DATA TO PROCESS —
* * *

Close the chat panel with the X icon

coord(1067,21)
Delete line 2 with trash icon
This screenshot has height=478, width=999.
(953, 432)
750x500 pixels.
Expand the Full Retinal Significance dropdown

* * *

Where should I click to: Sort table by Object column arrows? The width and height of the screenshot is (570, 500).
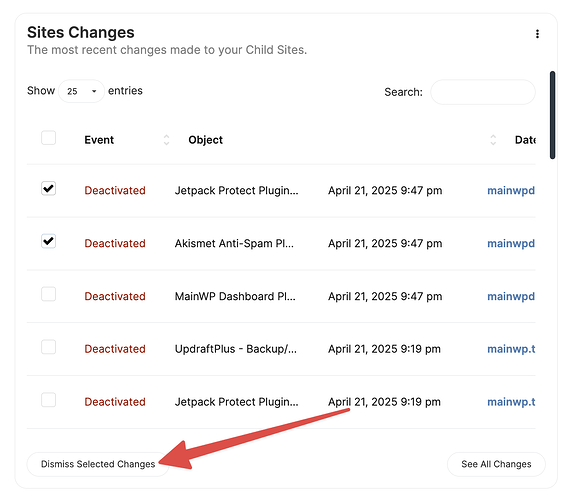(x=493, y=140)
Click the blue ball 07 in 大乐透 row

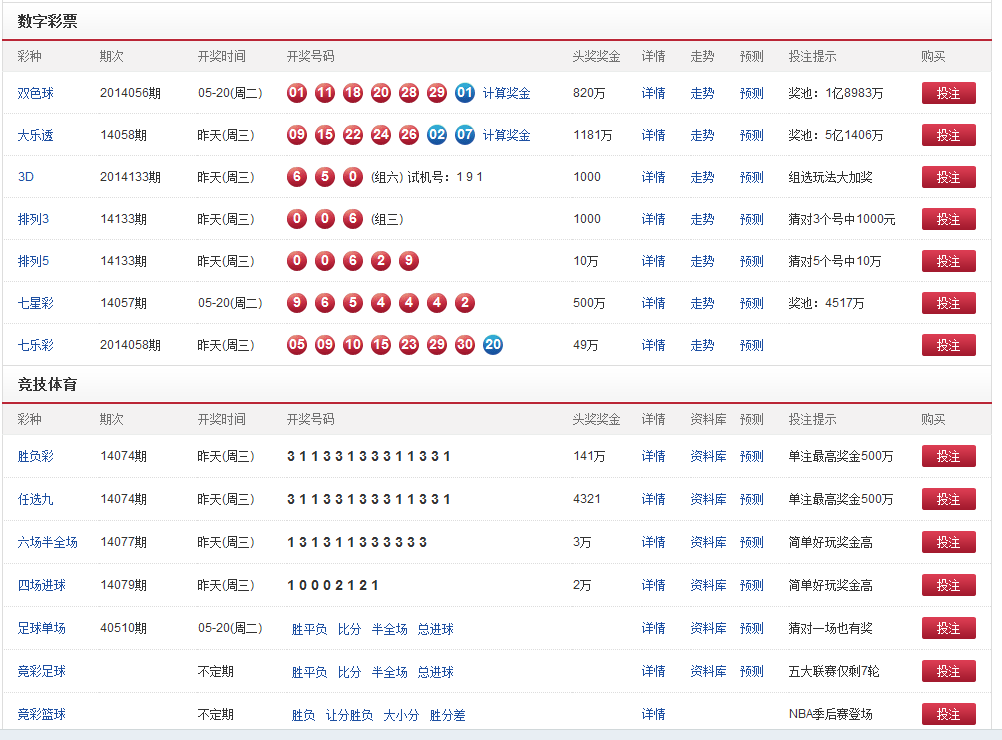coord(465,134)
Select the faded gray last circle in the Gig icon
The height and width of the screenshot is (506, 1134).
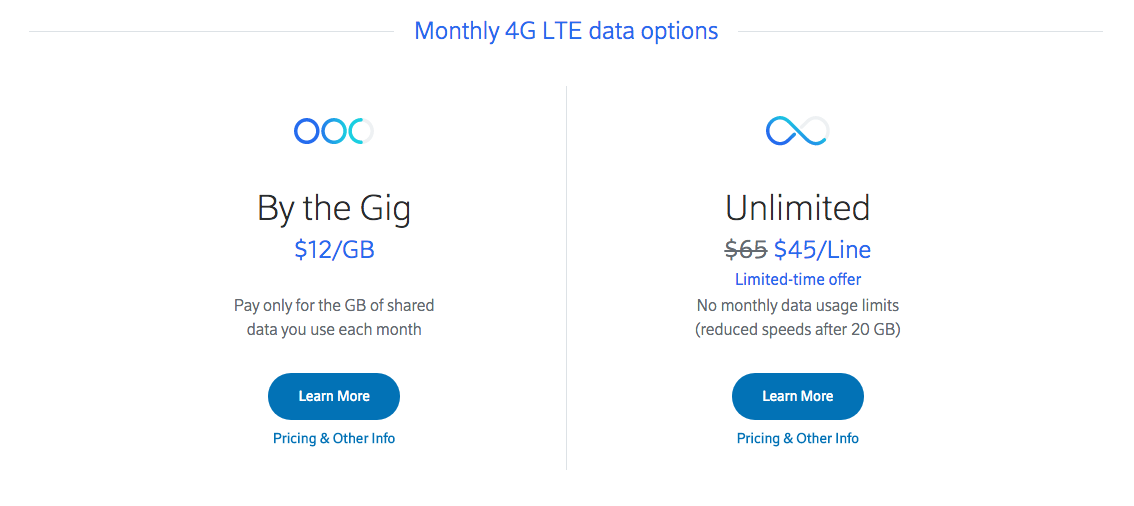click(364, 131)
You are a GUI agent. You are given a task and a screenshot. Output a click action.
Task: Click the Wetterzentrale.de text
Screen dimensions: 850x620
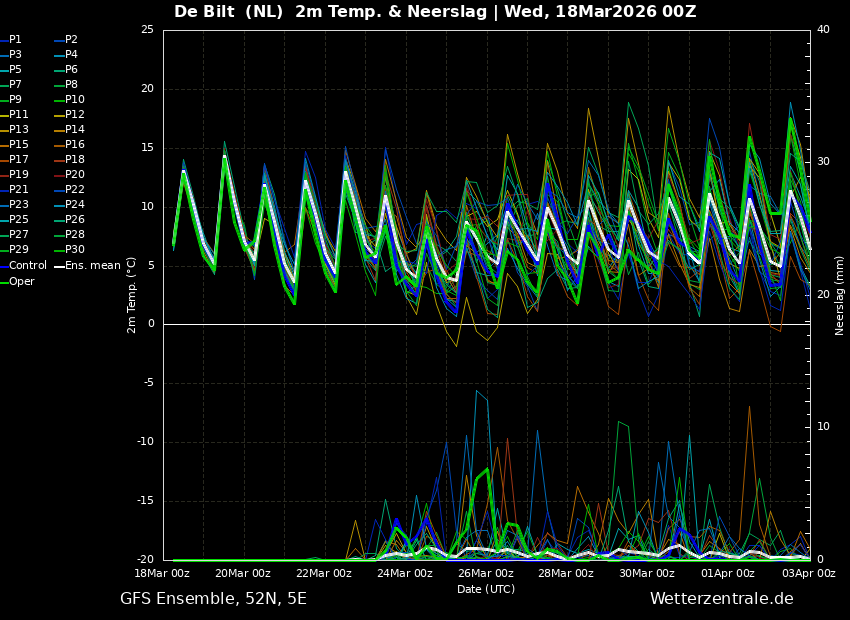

* * *

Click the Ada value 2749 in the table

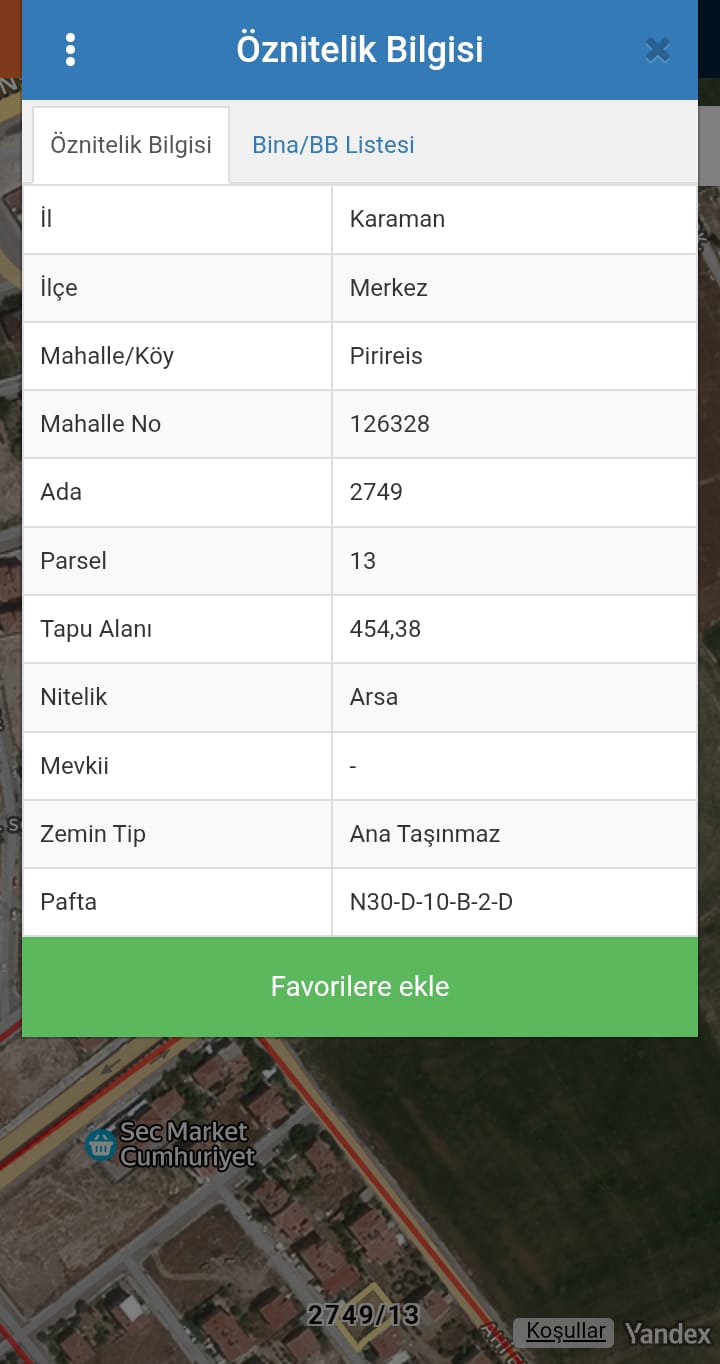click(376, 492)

* * *

INSTRUCTIONS TO FOLLOW — Using the data above, print only the lines starting at the one with "Click the blue ball 07 in 大乐透 row" and ending at the one with "You are a GUI", exactly as they stand, minus the pictures.

SOLUTION TO THE PROBLEM —
Click the blue ball 07 in 大乐透 row

coord(465,134)
Select the faded gray last circle in the Gig icon
The height and width of the screenshot is (506, 1134).
click(364, 131)
You are a GUI agent. You are given a task and a screenshot. Output a click action.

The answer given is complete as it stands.